EXERCISE REQUIREMENTS. Write the lines below out exactly, dropping each picture.
==*==
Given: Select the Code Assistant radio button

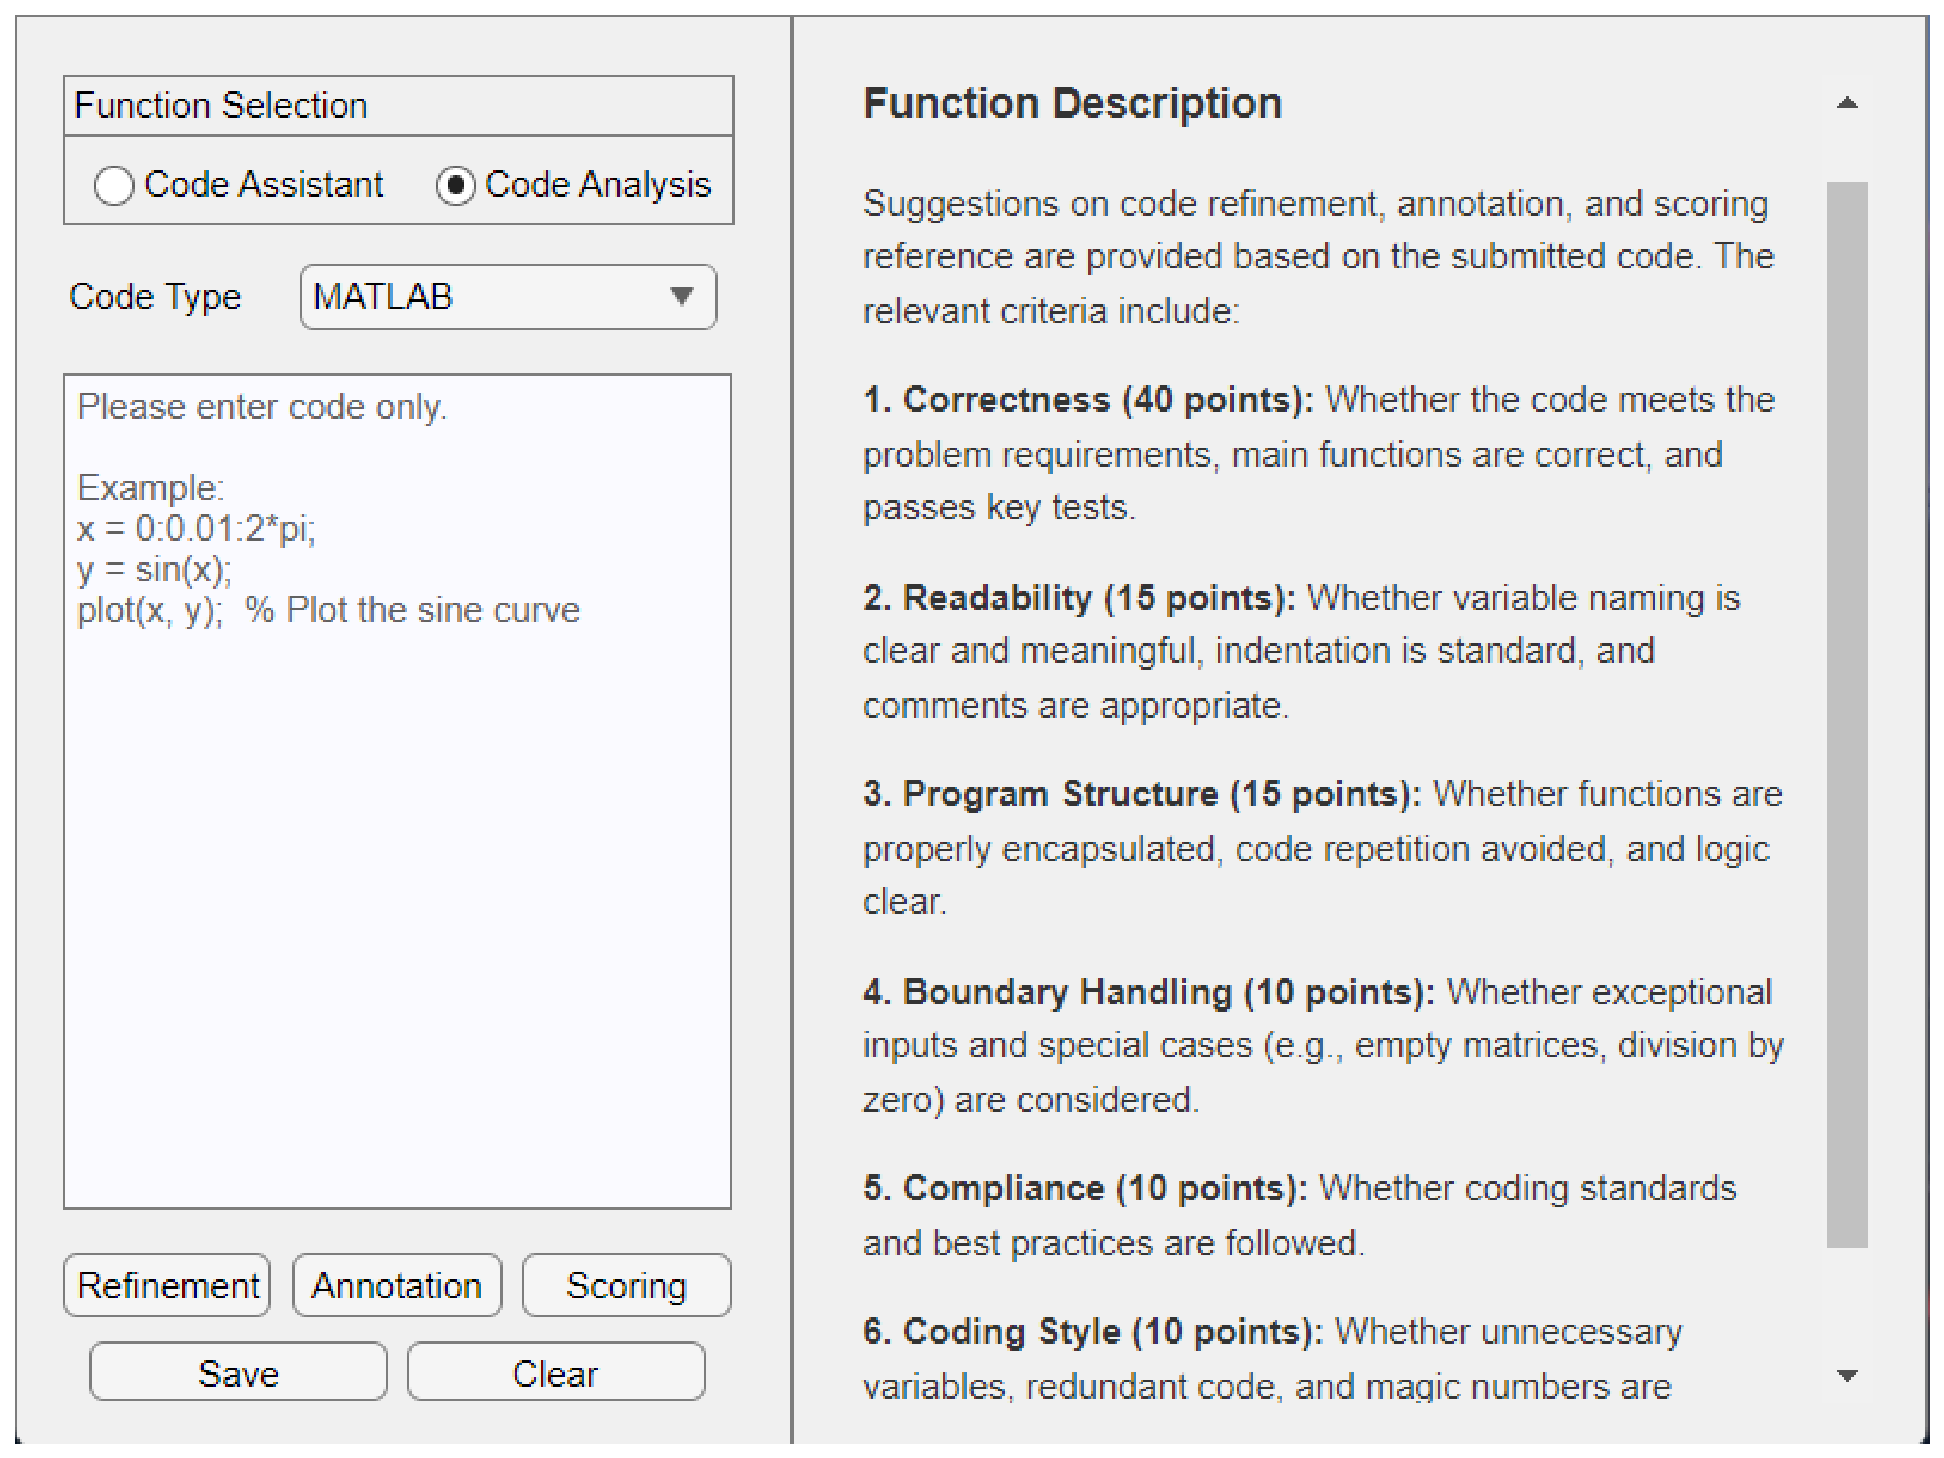Looking at the screenshot, I should click(x=114, y=186).
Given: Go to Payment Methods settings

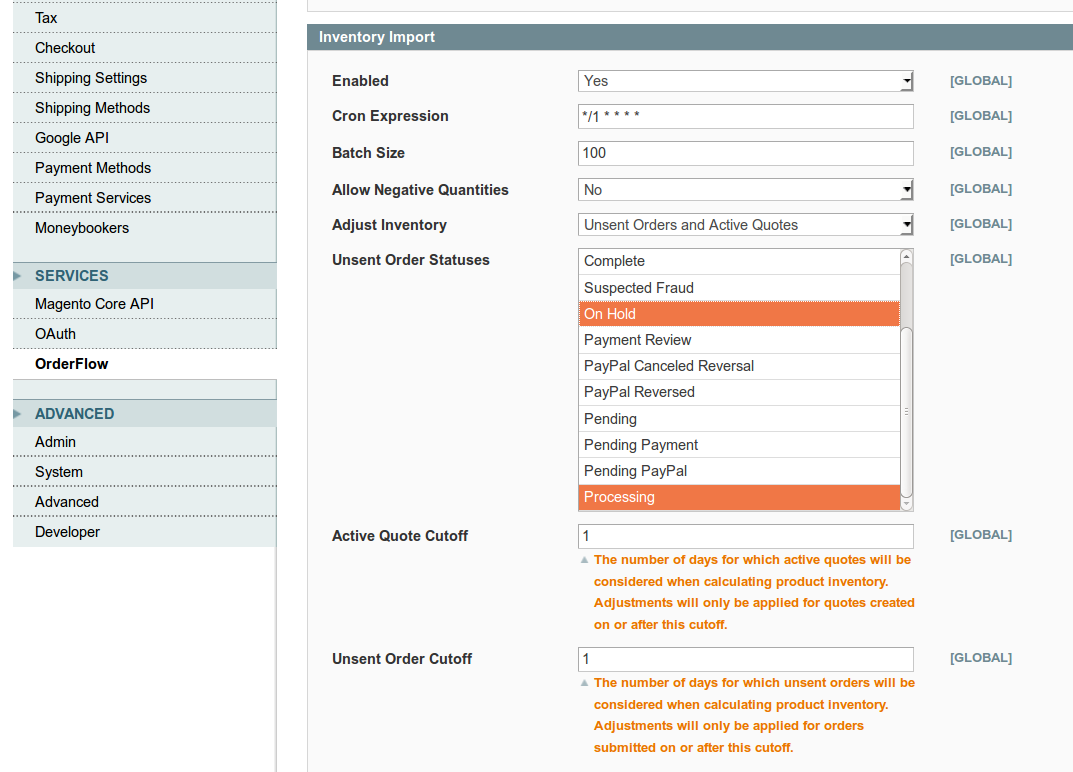Looking at the screenshot, I should (x=92, y=167).
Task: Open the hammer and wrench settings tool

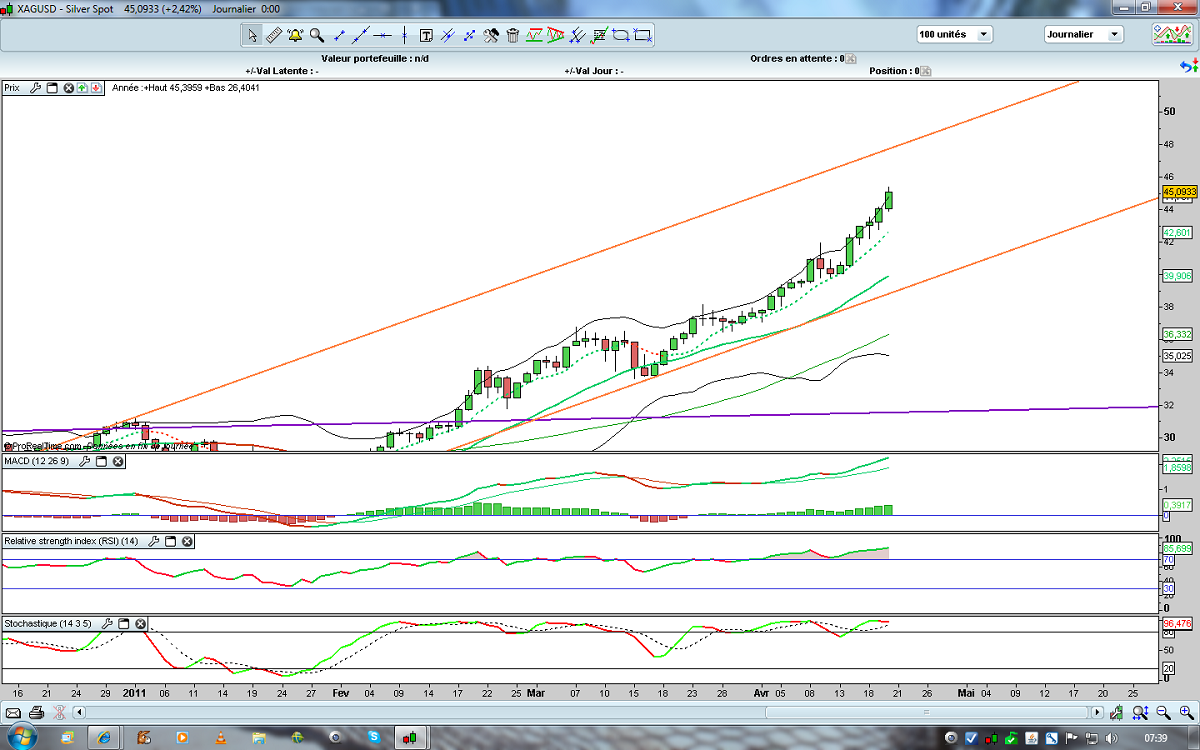Action: 491,35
==*==
PROBLEM SOLUTION.
Given: Select the Code Assistant radio button

Looking at the screenshot, I should click(x=114, y=186).
Given: Go to Payment Methods settings

Looking at the screenshot, I should (x=92, y=167).
Task: Open the hammer and wrench settings tool

Action: 491,35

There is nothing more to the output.